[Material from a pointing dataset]
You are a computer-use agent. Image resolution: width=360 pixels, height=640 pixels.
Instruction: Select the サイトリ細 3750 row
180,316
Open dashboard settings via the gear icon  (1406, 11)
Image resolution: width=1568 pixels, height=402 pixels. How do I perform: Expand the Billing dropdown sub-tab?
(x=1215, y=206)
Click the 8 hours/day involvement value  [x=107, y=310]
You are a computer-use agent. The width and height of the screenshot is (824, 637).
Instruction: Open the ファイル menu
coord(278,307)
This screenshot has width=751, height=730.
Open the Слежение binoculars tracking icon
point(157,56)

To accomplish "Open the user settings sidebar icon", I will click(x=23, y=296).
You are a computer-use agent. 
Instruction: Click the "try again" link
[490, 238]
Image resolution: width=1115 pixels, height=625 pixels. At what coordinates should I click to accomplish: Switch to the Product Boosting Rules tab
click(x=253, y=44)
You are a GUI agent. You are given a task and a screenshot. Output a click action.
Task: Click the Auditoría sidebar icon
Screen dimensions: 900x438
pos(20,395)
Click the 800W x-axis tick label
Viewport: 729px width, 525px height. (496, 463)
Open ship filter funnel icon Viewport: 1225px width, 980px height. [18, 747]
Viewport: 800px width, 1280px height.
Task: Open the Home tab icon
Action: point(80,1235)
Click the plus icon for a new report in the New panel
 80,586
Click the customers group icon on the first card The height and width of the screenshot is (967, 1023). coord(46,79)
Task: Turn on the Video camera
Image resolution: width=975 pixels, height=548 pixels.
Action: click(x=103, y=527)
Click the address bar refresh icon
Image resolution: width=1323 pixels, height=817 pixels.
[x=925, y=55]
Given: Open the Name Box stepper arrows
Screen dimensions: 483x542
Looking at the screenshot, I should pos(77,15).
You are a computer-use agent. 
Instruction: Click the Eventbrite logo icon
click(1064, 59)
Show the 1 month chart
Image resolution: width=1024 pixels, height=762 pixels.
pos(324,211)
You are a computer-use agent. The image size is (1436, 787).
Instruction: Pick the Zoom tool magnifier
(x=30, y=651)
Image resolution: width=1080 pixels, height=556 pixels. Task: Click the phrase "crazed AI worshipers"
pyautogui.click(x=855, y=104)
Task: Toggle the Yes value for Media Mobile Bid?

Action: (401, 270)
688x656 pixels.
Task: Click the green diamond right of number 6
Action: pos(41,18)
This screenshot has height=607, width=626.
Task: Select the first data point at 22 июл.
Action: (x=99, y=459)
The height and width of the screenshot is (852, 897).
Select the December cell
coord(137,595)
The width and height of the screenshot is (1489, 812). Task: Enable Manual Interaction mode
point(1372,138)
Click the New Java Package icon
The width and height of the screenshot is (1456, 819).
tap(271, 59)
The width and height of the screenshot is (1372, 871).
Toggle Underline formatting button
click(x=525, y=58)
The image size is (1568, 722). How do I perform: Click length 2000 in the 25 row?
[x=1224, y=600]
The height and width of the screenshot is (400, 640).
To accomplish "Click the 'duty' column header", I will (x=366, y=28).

Description of the task:
Copy the material above in full, reproducing every line without any change.

Output of the exercise:
You are a computer-use agent. Image resolution: width=360 pixels, height=640 pixels.
Instruction: Select the サイトリ細 3750 row
180,316
Open dashboard settings via the gear icon  (1406, 11)
Image resolution: width=1568 pixels, height=402 pixels. How do I perform: Expand the Billing dropdown sub-tab?
(x=1215, y=206)
Click the 8 hours/day involvement value  [x=107, y=310]
You are a computer-use agent. The width and height of the screenshot is (824, 637).
Instruction: Open the ファイル menu
coord(278,307)
This screenshot has width=751, height=730.
Open the Слежение binoculars tracking icon
point(157,56)

To accomplish "Open the user settings sidebar icon", I will click(x=23, y=296).
You are a computer-use agent. 
Instruction: Click the "try again" link
[490, 238]
Image resolution: width=1115 pixels, height=625 pixels. At what coordinates should I click to accomplish: Switch to the Product Boosting Rules tab
click(x=253, y=44)
You are a GUI agent. You are given a task and a screenshot. Output a click action.
Task: Click the Auditoría sidebar icon
Screen dimensions: 900x438
pos(20,395)
Click the 800W x-axis tick label
Viewport: 729px width, 525px height. (496, 463)
Open ship filter funnel icon Viewport: 1225px width, 980px height. [18, 747]
Viewport: 800px width, 1280px height.
Task: Open the Home tab icon
Action: point(80,1235)
Click the plus icon for a new report in the New panel
 80,586
Click the customers group icon on the first card The height and width of the screenshot is (967, 1023). coord(46,79)
Task: Turn on the Video camera
Image resolution: width=975 pixels, height=548 pixels.
Action: click(x=103, y=527)
Click the address bar refresh icon
Image resolution: width=1323 pixels, height=817 pixels.
[x=925, y=55]
Given: Open the Name Box stepper arrows
Screen dimensions: 483x542
Looking at the screenshot, I should pos(77,15).
You are a computer-use agent. 
Instruction: Click the Eventbrite logo icon
click(1064, 59)
Show the 1 month chart
Image resolution: width=1024 pixels, height=762 pixels.
pos(324,211)
You are a computer-use agent. The image size is (1436, 787).
Instruction: Pick the Zoom tool magnifier
(x=30, y=651)
Image resolution: width=1080 pixels, height=556 pixels. Task: Click the phrase "crazed AI worshipers"
pyautogui.click(x=855, y=104)
Task: Toggle the Yes value for Media Mobile Bid?

Action: (401, 270)
688x656 pixels.
Task: Click the green diamond right of number 6
Action: pos(41,18)
This screenshot has height=607, width=626.
Task: Select the first data point at 22 июл.
Action: (x=99, y=459)
The height and width of the screenshot is (852, 897).
Select the December cell
coord(137,595)
The width and height of the screenshot is (1489, 812). Task: Enable Manual Interaction mode
point(1372,138)
Click the New Java Package icon
The width and height of the screenshot is (1456, 819).
tap(271, 59)
The width and height of the screenshot is (1372, 871).
Toggle Underline formatting button
click(x=525, y=58)
The image size is (1568, 722). How do I perform: Click length 2000 in the 25 row?
[x=1224, y=600]
The height and width of the screenshot is (400, 640).
To accomplish "Click the 'duty' column header", I will (x=366, y=28).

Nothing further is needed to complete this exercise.